J’ai toujours adoré le sport et je continue encore, même si je ne peux plus pratiquer autant la randonnée ou le ski de fond que par le passé. Je randonne une fois par mois avec un groupe de 30 à 50 retraités et, une fois par an, je prends même leur tête. J’étais autrefois un passionné de ski de fond et je me suis lancé dans la randonnée nordique en 1967, à une époque à laquelle marcher avec des bâtons relevait encore de l’excentricité. Aujourd’hui, je me passionne pour le handball. Je dirige un club de supporters et organise les voyages lors des matchs à l’extérieur. J’étais et je reste un sportif dans l’âme. C’est pourquoi je soutiens quelques jeunes sportifs dans la Forêt-Noire qui obtiennent ma foi de bons résultats.

Pourquoi êtes-vous membre de la Ligue contre le rhumatisme ?

Au cours de ma vie professionnelle, j’ai été confronté à de nombreuses reprises au système de santé. D’abord en tant que jeune commercial dans une clinique de Davos, ensuite durant quatre décennies en tant que Case Manager (un terme que je n’aime pas) au service des sinistres d’une grande assurance, au début à Schaffhouse où j’ai développé le service, puis à Zurich. J’ai aussi été confronté personnellement à la médecine et tout particulièrement à la chirurgie. Je suis « équipé » de deux prothèses de la hanche dont l’ancienneté commence à friser le record. Depuis quelque temps, je suis aussi perclus d’arthrose, de rhumatismes et autres distractions de ce genre. J’ai donc rejoint la Ligue contre le rhumatisme de Schaffhouse et participe à toutes les rencontres que Claudia Hurtig et son équipe organisent.

Donnez-vous plutôt de petits ou de gros montants ?

Je serais vite ruiné si je donnais beaucoup à tous ceux à qui je donne. Je m’engage pour tellement de gens, de projets et d’organisations, que les montants ne peuvent pas être bien importants. Mais je pense que les petits ruisseaux font les grandes rivières et que chaque pierre participe de l’édifice.

Vérifiez-vous qu’une organisation est certifiée avant de lui verser un don ?

Non, je ne crois pas aux certifications attribuées par d’obscures bureaucraties. Je suis plutôt sensible à la relation personnelle que je peux nouer avec l’organisme ou la personne à qui je donne. Je suis mon propre organe de certification. Et j’agis en fonction du professionnalisme que je constate et de l’humanité que je ressens.
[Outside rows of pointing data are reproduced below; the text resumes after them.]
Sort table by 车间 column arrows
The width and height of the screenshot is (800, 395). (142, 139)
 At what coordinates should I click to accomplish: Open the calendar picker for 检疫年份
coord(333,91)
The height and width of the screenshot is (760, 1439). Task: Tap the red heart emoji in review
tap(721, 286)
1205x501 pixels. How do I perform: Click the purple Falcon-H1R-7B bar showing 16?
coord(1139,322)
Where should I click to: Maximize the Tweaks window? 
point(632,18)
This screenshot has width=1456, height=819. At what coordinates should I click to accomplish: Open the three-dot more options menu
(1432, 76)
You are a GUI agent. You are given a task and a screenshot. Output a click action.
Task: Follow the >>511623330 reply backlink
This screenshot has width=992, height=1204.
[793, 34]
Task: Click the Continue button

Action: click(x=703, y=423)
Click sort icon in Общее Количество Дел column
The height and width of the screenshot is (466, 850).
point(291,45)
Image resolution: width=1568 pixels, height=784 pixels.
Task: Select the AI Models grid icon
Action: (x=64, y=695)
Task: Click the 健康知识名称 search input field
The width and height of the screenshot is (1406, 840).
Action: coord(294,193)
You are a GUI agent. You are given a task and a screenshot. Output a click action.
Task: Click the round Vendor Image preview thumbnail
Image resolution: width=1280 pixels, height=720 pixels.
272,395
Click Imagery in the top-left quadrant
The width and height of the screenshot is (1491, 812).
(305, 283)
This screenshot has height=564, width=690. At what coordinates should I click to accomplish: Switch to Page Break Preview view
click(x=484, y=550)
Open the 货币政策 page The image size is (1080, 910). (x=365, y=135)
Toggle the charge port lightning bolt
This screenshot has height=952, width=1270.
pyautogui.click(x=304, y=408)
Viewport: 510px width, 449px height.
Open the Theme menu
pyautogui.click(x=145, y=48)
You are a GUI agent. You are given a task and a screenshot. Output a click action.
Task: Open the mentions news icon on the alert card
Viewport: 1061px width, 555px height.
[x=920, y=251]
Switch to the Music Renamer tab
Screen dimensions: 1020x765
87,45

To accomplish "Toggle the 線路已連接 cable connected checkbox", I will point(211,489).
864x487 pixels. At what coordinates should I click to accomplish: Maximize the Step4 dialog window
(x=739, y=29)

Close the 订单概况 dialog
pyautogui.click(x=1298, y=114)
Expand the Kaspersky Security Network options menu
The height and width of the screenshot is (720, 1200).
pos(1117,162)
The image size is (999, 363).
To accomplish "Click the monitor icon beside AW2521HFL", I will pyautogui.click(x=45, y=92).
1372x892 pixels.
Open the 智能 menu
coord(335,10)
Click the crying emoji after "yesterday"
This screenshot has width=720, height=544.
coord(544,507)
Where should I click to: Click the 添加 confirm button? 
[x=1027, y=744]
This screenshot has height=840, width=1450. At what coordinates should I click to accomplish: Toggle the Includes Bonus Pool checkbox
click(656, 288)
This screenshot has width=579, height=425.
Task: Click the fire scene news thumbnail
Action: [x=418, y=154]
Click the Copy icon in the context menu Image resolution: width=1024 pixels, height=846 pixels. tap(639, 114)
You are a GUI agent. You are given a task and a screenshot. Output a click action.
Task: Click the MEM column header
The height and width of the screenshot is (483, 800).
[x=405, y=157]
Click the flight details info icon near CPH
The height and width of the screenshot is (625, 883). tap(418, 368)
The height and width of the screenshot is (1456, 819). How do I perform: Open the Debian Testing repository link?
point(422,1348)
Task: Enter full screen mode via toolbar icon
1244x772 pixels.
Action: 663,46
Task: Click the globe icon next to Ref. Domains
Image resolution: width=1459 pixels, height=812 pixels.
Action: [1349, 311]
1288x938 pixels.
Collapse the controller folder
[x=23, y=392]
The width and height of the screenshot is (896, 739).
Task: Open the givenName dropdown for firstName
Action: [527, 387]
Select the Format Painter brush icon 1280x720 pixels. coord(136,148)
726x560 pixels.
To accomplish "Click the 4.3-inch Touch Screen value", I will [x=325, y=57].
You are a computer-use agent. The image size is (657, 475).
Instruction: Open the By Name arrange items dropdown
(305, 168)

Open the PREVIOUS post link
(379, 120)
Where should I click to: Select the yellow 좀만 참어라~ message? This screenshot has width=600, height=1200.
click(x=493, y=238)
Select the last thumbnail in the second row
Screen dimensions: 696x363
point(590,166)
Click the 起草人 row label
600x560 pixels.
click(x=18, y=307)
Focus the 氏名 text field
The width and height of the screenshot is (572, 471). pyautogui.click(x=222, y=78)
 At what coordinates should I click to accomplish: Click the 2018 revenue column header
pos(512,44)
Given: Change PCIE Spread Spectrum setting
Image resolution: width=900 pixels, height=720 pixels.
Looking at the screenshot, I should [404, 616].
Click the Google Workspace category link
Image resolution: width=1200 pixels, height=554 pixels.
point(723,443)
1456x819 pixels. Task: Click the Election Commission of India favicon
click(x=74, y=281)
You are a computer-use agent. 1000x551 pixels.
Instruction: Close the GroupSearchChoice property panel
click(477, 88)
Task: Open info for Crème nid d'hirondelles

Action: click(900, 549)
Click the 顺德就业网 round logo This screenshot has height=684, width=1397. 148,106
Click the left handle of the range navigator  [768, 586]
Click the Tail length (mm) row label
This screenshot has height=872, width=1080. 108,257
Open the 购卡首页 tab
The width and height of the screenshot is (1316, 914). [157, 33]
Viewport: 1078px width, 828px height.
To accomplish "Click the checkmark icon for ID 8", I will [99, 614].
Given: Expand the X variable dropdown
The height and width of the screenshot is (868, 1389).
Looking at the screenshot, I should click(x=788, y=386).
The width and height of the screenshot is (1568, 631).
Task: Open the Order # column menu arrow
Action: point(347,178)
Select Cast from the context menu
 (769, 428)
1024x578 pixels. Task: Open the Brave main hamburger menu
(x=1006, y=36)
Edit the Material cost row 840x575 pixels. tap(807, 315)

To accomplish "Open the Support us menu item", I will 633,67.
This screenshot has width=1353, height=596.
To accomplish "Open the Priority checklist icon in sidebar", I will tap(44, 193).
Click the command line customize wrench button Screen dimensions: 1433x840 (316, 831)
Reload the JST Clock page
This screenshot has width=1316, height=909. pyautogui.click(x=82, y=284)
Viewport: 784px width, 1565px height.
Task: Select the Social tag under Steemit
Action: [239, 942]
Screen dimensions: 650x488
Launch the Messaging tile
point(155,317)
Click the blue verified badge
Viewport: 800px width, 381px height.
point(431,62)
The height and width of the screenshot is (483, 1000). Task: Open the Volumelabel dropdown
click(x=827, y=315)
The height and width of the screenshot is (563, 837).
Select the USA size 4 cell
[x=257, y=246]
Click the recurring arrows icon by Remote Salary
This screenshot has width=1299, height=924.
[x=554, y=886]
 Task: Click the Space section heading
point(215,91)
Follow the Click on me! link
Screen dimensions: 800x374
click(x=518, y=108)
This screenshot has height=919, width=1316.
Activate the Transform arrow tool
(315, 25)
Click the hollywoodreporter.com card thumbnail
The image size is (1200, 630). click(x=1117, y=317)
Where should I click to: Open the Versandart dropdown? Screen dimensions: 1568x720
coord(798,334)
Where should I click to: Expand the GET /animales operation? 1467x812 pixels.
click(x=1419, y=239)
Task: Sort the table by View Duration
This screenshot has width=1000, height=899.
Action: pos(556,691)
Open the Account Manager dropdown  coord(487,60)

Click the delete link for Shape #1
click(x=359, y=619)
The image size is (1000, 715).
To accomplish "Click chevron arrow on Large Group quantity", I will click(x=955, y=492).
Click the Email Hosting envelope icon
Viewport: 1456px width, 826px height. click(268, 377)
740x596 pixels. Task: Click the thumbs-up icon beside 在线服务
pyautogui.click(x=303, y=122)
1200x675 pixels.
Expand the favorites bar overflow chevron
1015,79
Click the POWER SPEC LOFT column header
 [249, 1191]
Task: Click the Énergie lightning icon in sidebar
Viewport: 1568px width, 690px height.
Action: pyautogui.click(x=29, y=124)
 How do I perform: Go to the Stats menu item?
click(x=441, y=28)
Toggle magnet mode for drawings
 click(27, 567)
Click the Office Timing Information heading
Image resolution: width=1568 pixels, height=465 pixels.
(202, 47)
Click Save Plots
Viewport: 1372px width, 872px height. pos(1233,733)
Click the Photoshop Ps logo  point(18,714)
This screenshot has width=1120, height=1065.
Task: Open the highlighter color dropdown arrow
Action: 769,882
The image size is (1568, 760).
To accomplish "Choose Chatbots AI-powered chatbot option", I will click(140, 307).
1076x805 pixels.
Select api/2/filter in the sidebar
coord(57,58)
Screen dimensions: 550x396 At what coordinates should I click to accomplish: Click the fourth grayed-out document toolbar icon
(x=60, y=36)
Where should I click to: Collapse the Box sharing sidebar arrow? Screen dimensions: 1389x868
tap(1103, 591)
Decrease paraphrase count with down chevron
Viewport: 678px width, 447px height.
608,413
Où vont vos dons, en Suisse ou à l’étranger ?

Comme j’aime avoir un lien direct avec les bénéficiaires et souhaite voir les résultats de mes dons, je ne donne qu’en Suisse, à l’exception de mon soutien en faveur des jeunes sportifs de la Forêt-Noire. Plus la distance avec les bénéficiaires est grande, plus il est difficile de savoir si l’argent arrive à destination ou disparaît en route.

Avez-vous déjà regretté un don ?

Non, ça ne m’est jamais arrivé. Mais je regretterais un don si j’apprenais qu’une trop grande part n’a pas profité à son destinataire. Je suis bien conscient de la nécessité d’une certaine structure administrative, mais celle-ci doit rester aussi légère que possible.

Vous imagineriez-vous faire un don par testament et léguer une partie de votre fortune ?

J’y ai déjà pensé et j’ai lu la brochure de la Ligue contre le rhumatisme [« Faire de bonnes choses qui restent », note de la rédaction]. Peut-être devrais-je établir une fois un concept, développer une stratégie et définir ce qui m’importe en tant que donateur. Je donne souvent spontanément, pour ainsi dire à l’instinct. D’un autre côté, j’ai du mal à me faire à l’idée d’un don posthume. Je préfère de loin donner de mon vivant. Donner c’est aussi recevoir, et j’ai quelque part besoin de palper le fruit de mes actions.